At the end of the 1990’s, Klein divorced and felt the need to make a professional change from private practice to become a hospitalist. Although at the time it was a relatively new concept in healthcare, he was already managing patients in four hospitals in the Memphis area, which created a need for more physicians to help with the patient load. Volume reached such that he narrowed his hospitalist practice to only Baptist Hospital where he flourished.

To help balance his busy practice as a hospitalist, in 1991 Klein purchased a lake house on Pickwick Lake and fell in love with the Savannah community. In 2005, Klein moved to Savannah, commuting to Memphis for work. When the administration at Hardin County Medical Center started discussing a hospitalist program with him for their facility, Klein knew it was a perfect match for him; the hospital and the community. “They knew it was important for them to maintain their patients in their facility since they had been sending more acute patients to Jackson or Memphis and there was a desire to be able to keep folks closer to home” said Klein. “By nature they had a small number of doctors responsible for managing their patients, and they were swamped in their office. Through his extensive hospital experience, having managed thousands of acute patients, he felt there was an opportunity to keep more acute patients at Hardin Medical Center.

Klein could also show the hospital the value of building a hospitalist program. “The problem we have is the financial margin for rural hospitals is so small,” he said. “If we kept one patient a day that may have otherwise been sent somewhere else for acute care, that can positively impact the bottom line. The only way to survive is to increase volume to make up for decreased revenue. In a small hospital we can develop a program to capture more patients but can only do so much that way. We are only going to get a fixed amount based on DRG coding. That can increase if we are able to accept a higher acuity of patient. From the establishment of the hospitalist program, we have also been able grow other service areas that best address the needs of the community such as cardiology and orthopedics. We have been able to keep our census up and can maintain ourselves as a beacon for healthcare in our county. We are really a mini-tertiary care center now. ”

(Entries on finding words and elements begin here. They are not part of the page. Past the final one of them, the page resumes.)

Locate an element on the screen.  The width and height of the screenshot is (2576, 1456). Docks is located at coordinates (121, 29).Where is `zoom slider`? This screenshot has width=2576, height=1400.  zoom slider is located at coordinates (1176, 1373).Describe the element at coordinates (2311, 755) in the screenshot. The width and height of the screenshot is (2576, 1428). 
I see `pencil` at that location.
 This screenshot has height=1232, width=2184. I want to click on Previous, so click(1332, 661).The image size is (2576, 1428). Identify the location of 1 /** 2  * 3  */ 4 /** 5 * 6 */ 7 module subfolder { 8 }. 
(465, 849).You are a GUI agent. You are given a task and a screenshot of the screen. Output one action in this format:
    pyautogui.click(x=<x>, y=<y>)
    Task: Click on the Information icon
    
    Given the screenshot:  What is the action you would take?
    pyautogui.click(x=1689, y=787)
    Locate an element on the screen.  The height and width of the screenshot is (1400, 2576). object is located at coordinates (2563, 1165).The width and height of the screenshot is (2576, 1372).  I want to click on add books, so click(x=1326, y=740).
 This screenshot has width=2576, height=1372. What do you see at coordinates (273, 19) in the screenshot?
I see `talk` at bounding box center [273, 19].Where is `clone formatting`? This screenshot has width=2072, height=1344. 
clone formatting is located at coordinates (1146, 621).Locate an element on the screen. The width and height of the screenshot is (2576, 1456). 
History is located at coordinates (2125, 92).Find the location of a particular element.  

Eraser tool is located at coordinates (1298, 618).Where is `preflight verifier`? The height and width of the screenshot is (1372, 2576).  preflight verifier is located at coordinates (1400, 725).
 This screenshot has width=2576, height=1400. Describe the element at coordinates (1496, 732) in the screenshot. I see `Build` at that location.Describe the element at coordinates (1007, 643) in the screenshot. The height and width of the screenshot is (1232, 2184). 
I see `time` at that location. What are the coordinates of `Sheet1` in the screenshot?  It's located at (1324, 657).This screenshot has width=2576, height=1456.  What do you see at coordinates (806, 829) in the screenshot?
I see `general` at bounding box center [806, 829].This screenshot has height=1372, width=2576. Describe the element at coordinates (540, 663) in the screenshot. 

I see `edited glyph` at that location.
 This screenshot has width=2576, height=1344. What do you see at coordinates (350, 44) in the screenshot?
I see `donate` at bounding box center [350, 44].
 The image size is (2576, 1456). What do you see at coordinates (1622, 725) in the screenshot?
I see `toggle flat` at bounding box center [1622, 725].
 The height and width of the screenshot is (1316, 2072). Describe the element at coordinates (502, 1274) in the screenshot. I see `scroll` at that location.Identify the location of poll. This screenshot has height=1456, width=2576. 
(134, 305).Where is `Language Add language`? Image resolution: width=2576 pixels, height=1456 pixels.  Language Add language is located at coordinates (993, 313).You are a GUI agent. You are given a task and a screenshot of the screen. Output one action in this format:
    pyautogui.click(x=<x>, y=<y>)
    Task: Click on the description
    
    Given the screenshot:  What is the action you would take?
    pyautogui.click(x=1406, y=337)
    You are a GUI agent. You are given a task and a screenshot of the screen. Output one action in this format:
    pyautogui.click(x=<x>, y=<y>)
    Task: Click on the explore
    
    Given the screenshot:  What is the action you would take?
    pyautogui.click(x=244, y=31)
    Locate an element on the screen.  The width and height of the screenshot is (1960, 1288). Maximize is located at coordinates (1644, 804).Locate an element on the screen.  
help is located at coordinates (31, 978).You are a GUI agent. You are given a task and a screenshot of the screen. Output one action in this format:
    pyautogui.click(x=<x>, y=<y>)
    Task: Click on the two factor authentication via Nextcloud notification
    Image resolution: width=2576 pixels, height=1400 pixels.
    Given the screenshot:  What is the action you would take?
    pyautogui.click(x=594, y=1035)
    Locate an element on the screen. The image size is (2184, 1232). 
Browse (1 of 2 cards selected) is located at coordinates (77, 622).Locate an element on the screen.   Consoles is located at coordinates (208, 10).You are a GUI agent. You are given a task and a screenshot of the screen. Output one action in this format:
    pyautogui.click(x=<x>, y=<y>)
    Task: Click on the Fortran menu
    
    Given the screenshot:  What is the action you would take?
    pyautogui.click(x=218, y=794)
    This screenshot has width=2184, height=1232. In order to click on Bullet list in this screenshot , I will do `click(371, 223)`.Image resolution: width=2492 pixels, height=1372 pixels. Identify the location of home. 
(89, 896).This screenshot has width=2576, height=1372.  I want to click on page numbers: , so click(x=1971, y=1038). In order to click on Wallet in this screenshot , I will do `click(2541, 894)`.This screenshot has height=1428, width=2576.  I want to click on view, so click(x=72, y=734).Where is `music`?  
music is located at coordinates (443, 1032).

In his time at Hardin County Medical Center, Klein has worn several hats that were both administrative as well as clinical in nature. He is part of an employed model for physician services and currently serves as Director of Hospitalist Program as well as Chief Medical Officer. “In a small facility you wear many different hats,” he said. As such, he not only attends patients in the acute care setting and the Wound Care Clinic but also serves his administrative duties.

The challenge of interacting with multiple clinical areas and playing a role in salvaging the healthcare system for the community is something Klein is proud to be a part of. “I think we have weathered the initial storm and are moving forward. With the movement toward a hybrid system that is insurance based and more of an Accountability Care Organization model, all the players will have to come together and work together,” he said. “We are looking at the ACO model to see if we can develop our own or join one. We are a county owned hospital and want to maintain our independence, we just don’t have the deep pockets that large healthcare systems have.”